本堂で若い和尚の経があって、それから矢代は村びとたちにつれられ墓場のある山の方へ案内された。田の中の細い路を行く途中に、また一人中年の農家の者が一行の群れに混った。この人は矢代の方へ進み出ると、低い腰で遅参を詫びたが、矢代はこの人も知らなかった。浄瑠璃の老婆は傍から、
「この人は、そら、あそこに見えるあんたさんのいられたお家の人ですよ。」と、矢代に訓えた。
「ああ、あなたでしたか。みなが御厄介になっておりまして。」
矢代は突然胸を衝かれて引き下る感じになり、あらためてその農夫の顔を瞶めた。身の緊った、天候の変化に敏感そうな細面の眼差の底に、技師のような綿密繊細な涼しげなものを含んでいた。矢代は農夫も変ったと思うよりも、この人ならいつまでも家を貸したい家主の気持ちの先ず起るのを覚え、前方の山麓に見える自分の家に眼を移した。

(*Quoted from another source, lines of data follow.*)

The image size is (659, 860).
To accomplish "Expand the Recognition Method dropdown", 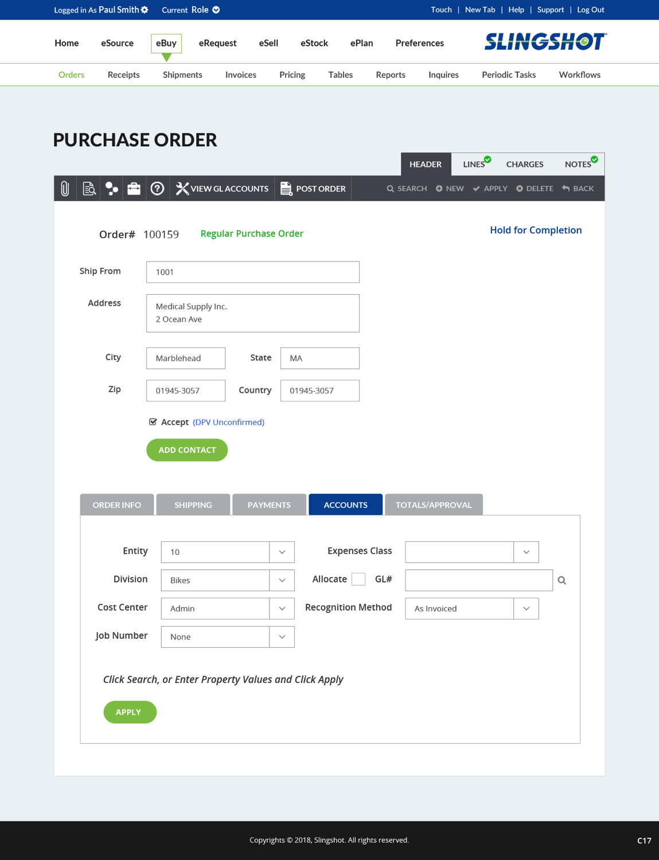I will coord(526,608).

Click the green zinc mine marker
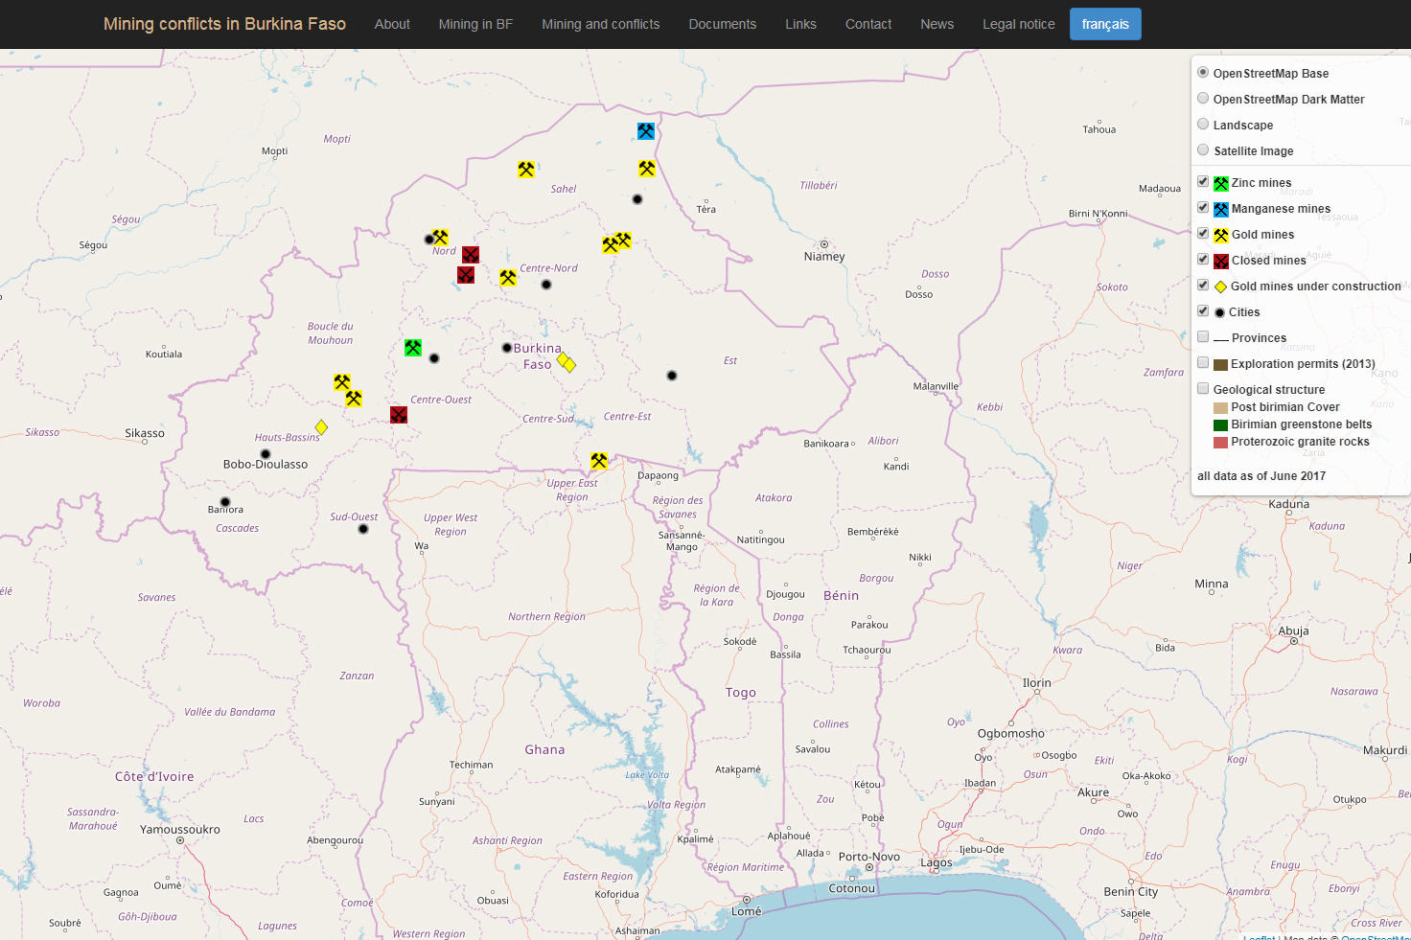click(413, 348)
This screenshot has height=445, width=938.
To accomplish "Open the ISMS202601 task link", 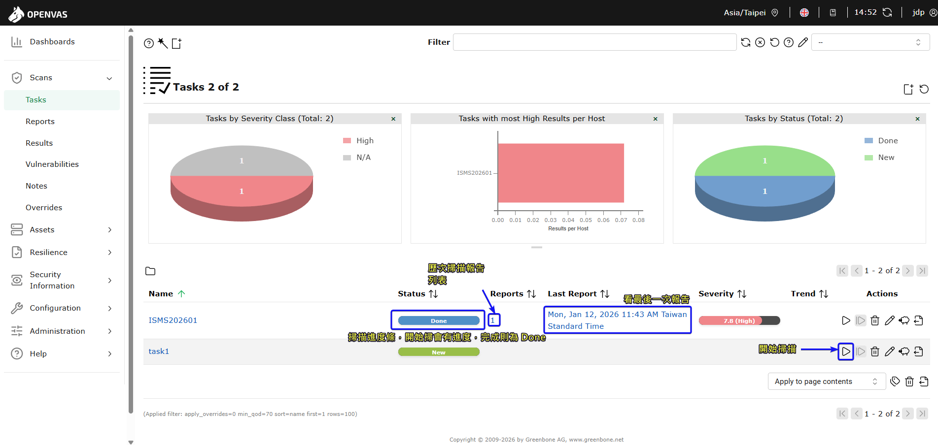I will (173, 320).
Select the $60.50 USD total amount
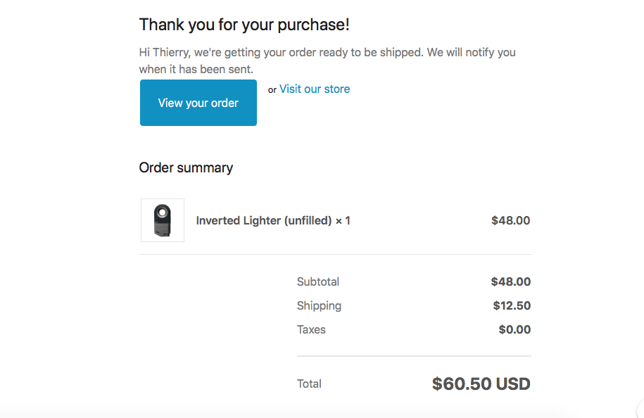 [x=481, y=384]
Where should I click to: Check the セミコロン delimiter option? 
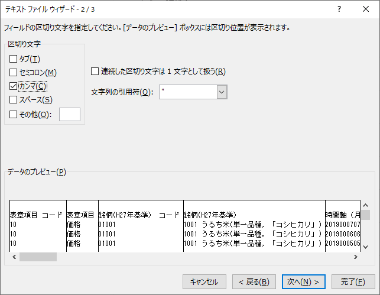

山を断り崩した赧土を背に、屋根の瓦の縦に長い側面をこちらに見せた二階家である。それは立派な家とは云いかねるものだったが、まだ誰も、あれを自分の物だと知っていてくれるもののないのが心寒く、その隙間に通うひそやかな風の中から、そっと瞶める彼の視線にも力が籠った。周囲のものが急に消え散った思いのする、明るい空洞の中の自分の家は、矢代の視線に堪え得ぬような風情でじっとこちらを見ていた。矢代は胸の動悸が昂まり鳴った。足も自然に早くなり躓きかけようとしたが、それでもまだ彼は瞶めつづけた。傷んだ物小屋の羽目板には、新しく繃帯ですぐ手当をしてやりたかった。土質の酸に沁み込まれた皹《あかぎれ》やひびが眼についた。実際、彼の家も何かと絶えず闘っていた様子ながらも、蔵や母屋の膝から上は、まだ健康そうな色艶を失っていなかった。父より永く生き、子の矢代より長命しそうな巌乗な肩には、その後も引き受けてくれそうな緊った木理の眼さえ彼は感じた。
坂を登りつめた上は、家の中庭になっていた。矢代は父の骨を胸の方に廻し替えて、竃の光った間口の方へ向け中庭を通っていった。近づいた家の間口が拡がるように見え、そして、中から我さきにと這い出て来る薄暗みの気配を彼は眼で制しながら、
「黙って、黙って。」
と、何ぜだかそう云いたくなった。半ば閉った蚕室の雨戸に日が射していて、桐の花が高い梢の頂きで孤独な少い筒を立てていた。明るい空に沁み入りそうな淡い紫の弁をふと見上げたとき、思わず彼は悲しさが胸に溢れて涙が出て来た。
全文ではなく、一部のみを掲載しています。